10 La deuxième phrase est plus tardive et concerne la pensée. Nous parlions d’une ligne dans La Voix et le phénomène, où il est écrit « La différance infinie est finie. » J’en soulignais la difficulté. Il me dit : « Tu sais, je ne suis pas certain de très bien comprendre moi-même. » Il souriait, mais ne plaisantait pas. Je compris ce jour-là que chez lui aussi la pensée s’échappait : la propre pensée débordait, nécessairement, par quelque extrémité – et j’éprouvais que penser c’est toujours avoir à faire à cette échappée, à cette inaccessibilité dans l’événement même de l’accès. Jacques n’a jamais cru avoir achevé une pensée. Et c’est justement cela, la « différance » : non une simple distinction entre l’être et l’étant, mais la pensée de l’être qui se diffère dans l’étant. L’être qui consiste à s’écarter en soi de soi, de la substance ou du sujet, du concept donc aussi. J’ai relu hier, c’est à la page 114, et j’ai vu que la phrase, imprimée en italiques, succède à ces mots : « la finitude de la vie comme rapport essentiel à soi comme à sa mort. » – Et cela même est l’infini ou bien fait l’infini. C’est cet impensable qui nous fait penser, toujours à fonds perdu, et en tout cas à vie perdue. Ce n’est pas mortifère, c’est persévérant. C’est simplement et absolument rigoureux.

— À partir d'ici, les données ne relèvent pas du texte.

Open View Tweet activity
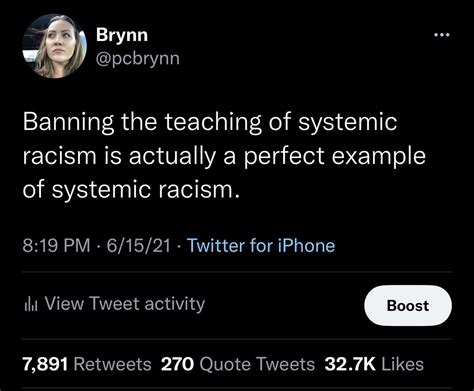tap(115, 304)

11 La troisième phrase est très récente et proche de la mort. C’était la veille, à l’hôpital. Marguerite était là. Jacques avait été opéré, et il me dit, faisant allusion à ma greffe du cœur : « Maintenant j’ai une cicatrice aussi grande que la tienne. » Il plaisantait – il a toujours aimé rire – mais sa fatigue était telle, et son anxiété, que le ton n’était pas très gai. Pas plus que les deux autres je n’aurais attendu cette phrase. Par-delà l’humour, elle m’a touché : comme s’il y avait une rivalité amicale dans la souffrance, dans l’incision et l’inscription du corps. Comme si de l’une à l’autre cicatrice il pouvait y avoir compétition – pour quoi ? Pour l’incision et pour l’inscription de quoi ? De notre finitude dont le tracé fait apparaître notre infinitude dans « le sans de la coupure pure » comme il a naguère écrit.

12 Mais je ne veux pas lui faire dire plus qu’il n’a dit.

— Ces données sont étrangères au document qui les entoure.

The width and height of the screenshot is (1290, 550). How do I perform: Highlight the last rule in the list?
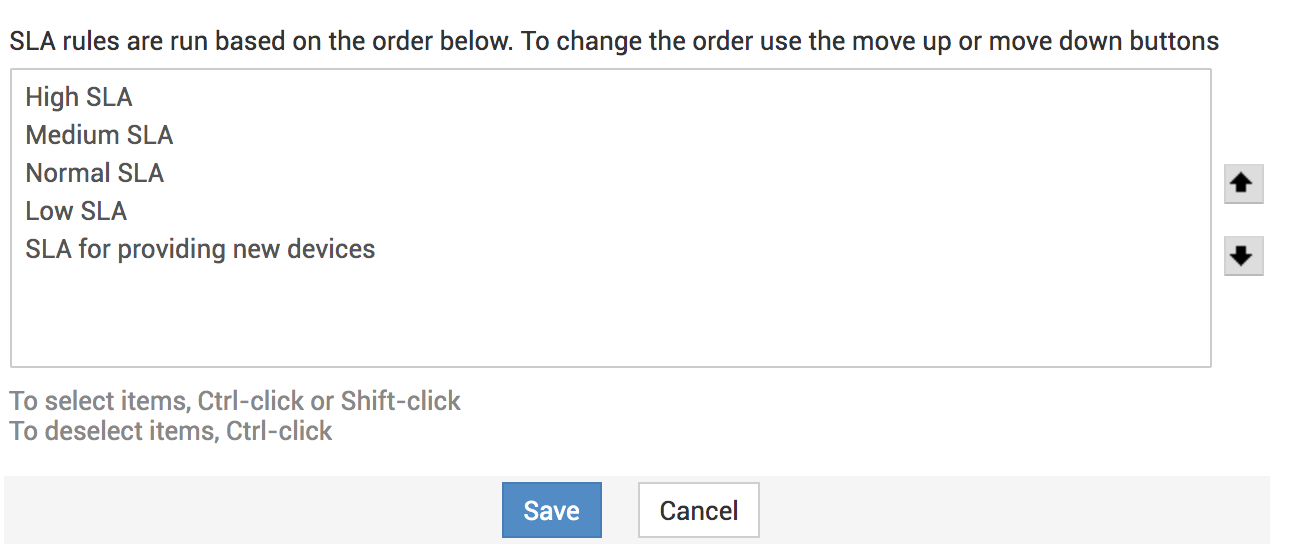tap(200, 249)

13 Voilà – simplement ces phrases qui résonnent, de même que son visage, son allure, ses gestes et sa voix – skéma kai phoné dit l’Étranger du Sophiste : le schème et l’intonation du singulier, de l’insubstituable, le propre dans son archi-propriété inaccessible, inimitable, inappropriable, le propre tel que proprement il se dit, tel qu’il se pense, tel qu’il se souffre et tel qu’il demeure – en nous, en lui-même enfin – en lui-même, c’est-à-dire hors de lui, exilé, excrit, ek-sisté, dehors – c’est-à-dire où ? ici, avec nous.